SHORT TASK → Please retype all of the following lines exactly as they appear.

═══ RECORDS TO PROCESS ═══

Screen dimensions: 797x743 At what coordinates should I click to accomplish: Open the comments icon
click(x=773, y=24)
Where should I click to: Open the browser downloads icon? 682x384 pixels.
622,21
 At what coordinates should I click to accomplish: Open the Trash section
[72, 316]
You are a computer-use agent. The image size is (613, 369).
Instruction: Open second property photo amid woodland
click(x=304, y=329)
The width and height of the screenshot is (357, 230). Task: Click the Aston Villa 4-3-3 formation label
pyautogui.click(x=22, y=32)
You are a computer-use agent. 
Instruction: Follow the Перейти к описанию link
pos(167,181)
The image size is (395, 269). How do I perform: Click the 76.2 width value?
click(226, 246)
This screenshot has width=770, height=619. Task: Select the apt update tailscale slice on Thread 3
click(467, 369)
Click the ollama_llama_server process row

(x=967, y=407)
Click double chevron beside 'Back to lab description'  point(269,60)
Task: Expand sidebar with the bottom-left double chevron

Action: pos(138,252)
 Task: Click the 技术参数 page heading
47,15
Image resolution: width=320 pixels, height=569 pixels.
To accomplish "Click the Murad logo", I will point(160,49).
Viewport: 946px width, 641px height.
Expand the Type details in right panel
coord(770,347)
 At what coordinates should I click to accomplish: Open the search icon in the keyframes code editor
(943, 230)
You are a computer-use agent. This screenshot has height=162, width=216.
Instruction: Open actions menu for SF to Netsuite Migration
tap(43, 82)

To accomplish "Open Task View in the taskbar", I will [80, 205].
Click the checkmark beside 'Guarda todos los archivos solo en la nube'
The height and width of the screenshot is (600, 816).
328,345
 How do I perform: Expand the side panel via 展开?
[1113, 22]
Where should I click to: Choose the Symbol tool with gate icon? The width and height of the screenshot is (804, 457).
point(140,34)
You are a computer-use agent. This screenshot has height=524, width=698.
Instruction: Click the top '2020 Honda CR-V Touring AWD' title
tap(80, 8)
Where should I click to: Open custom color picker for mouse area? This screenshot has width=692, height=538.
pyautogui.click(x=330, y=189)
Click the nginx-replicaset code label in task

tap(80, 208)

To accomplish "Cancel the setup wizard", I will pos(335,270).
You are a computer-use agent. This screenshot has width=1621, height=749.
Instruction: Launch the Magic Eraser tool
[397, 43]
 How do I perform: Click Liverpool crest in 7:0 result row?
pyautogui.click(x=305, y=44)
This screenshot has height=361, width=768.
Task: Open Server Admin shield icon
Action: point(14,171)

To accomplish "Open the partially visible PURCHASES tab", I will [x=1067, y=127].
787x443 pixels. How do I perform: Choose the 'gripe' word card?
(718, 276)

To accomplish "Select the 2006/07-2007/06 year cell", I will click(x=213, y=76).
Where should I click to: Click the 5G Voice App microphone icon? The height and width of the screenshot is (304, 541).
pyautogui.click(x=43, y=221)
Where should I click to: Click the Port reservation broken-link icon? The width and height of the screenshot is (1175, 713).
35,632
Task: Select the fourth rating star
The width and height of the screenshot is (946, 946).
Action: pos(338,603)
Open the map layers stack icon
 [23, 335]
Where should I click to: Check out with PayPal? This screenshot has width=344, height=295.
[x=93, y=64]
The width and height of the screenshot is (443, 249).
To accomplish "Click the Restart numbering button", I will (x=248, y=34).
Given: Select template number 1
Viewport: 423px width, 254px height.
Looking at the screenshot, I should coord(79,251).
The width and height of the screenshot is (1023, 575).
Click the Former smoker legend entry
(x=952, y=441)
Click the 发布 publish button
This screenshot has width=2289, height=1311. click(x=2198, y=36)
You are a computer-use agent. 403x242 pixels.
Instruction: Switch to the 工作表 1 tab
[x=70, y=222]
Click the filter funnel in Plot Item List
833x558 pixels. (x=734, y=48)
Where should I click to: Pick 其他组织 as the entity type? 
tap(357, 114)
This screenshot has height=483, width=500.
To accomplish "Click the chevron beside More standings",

═══

RIGHT ANSWER →
Screen dimensions: 797x743 At what coordinates should I click to accomplish: Open the comments icon
click(x=773, y=24)
Where should I click to: Open the browser downloads icon? 682x384 pixels.
622,21
 At what coordinates should I click to accomplish: Open the Trash section
[72, 316]
You are a computer-use agent. The image size is (613, 369).
Instruction: Open second property photo amid woodland
click(x=304, y=329)
The width and height of the screenshot is (357, 230). Task: Click the Aston Villa 4-3-3 formation label
pyautogui.click(x=22, y=32)
You are a computer-use agent. 
Instruction: Follow the Перейти к описанию link
pos(167,181)
The image size is (395, 269). How do I perform: Click the 76.2 width value?
click(226, 246)
This screenshot has width=770, height=619. Task: Select the apt update tailscale slice on Thread 3
click(467, 369)
Click the ollama_llama_server process row

(x=967, y=407)
Click double chevron beside 'Back to lab description'  point(269,60)
Task: Expand sidebar with the bottom-left double chevron

Action: pos(138,252)
 Task: Click the 技术参数 page heading
47,15
Image resolution: width=320 pixels, height=569 pixels.
To accomplish "Click the Murad logo", I will point(160,49).
Viewport: 946px width, 641px height.
Expand the Type details in right panel
coord(770,347)
 At what coordinates should I click to accomplish: Open the search icon in the keyframes code editor
(943, 230)
You are a computer-use agent. This screenshot has height=162, width=216.
Instruction: Open actions menu for SF to Netsuite Migration
tap(43, 82)

To accomplish "Open Task View in the taskbar", I will [80, 205].
Click the checkmark beside 'Guarda todos los archivos solo en la nube'
The height and width of the screenshot is (600, 816).
328,345
 How do I perform: Expand the side panel via 展开?
[1113, 22]
Where should I click to: Choose the Symbol tool with gate icon? The width and height of the screenshot is (804, 457).
point(140,34)
You are a computer-use agent. This screenshot has height=524, width=698.
Instruction: Click the top '2020 Honda CR-V Touring AWD' title
tap(80, 8)
Where should I click to: Open custom color picker for mouse area? This screenshot has width=692, height=538.
pyautogui.click(x=330, y=189)
Click the nginx-replicaset code label in task

tap(80, 208)

To accomplish "Cancel the setup wizard", I will pos(335,270).
You are a computer-use agent. This screenshot has width=1621, height=749.
Instruction: Launch the Magic Eraser tool
[397, 43]
 How do I perform: Click Liverpool crest in 7:0 result row?
pyautogui.click(x=305, y=44)
This screenshot has height=361, width=768.
Task: Open Server Admin shield icon
Action: point(14,171)

To accomplish "Open the partially visible PURCHASES tab", I will [x=1067, y=127].
787x443 pixels. How do I perform: Choose the 'gripe' word card?
(718, 276)

To accomplish "Select the 2006/07-2007/06 year cell", I will click(x=213, y=76).
Where should I click to: Click the 5G Voice App microphone icon? The height and width of the screenshot is (304, 541).
pyautogui.click(x=43, y=221)
Where should I click to: Click the Port reservation broken-link icon? The width and height of the screenshot is (1175, 713).
35,632
Task: Select the fourth rating star
The width and height of the screenshot is (946, 946).
Action: pos(338,603)
Open the map layers stack icon
 [23, 335]
Where should I click to: Check out with PayPal? This screenshot has width=344, height=295.
[x=93, y=64]
The width and height of the screenshot is (443, 249).
To accomplish "Click the Restart numbering button", I will (x=248, y=34).
Given: Select template number 1
Viewport: 423px width, 254px height.
Looking at the screenshot, I should coord(79,251).
The width and height of the screenshot is (1023, 575).
Click the Former smoker legend entry
(x=952, y=441)
Click the 发布 publish button
This screenshot has width=2289, height=1311. click(x=2198, y=36)
You are a computer-use agent. 403x242 pixels.
Instruction: Switch to the 工作表 1 tab
[x=70, y=222]
Click the filter funnel in Plot Item List
833x558 pixels. (x=734, y=48)
Where should I click to: Pick 其他组织 as the entity type? 
tap(357, 114)
This screenshot has height=483, width=500.
To accomplish "Click the chevron beside More standings",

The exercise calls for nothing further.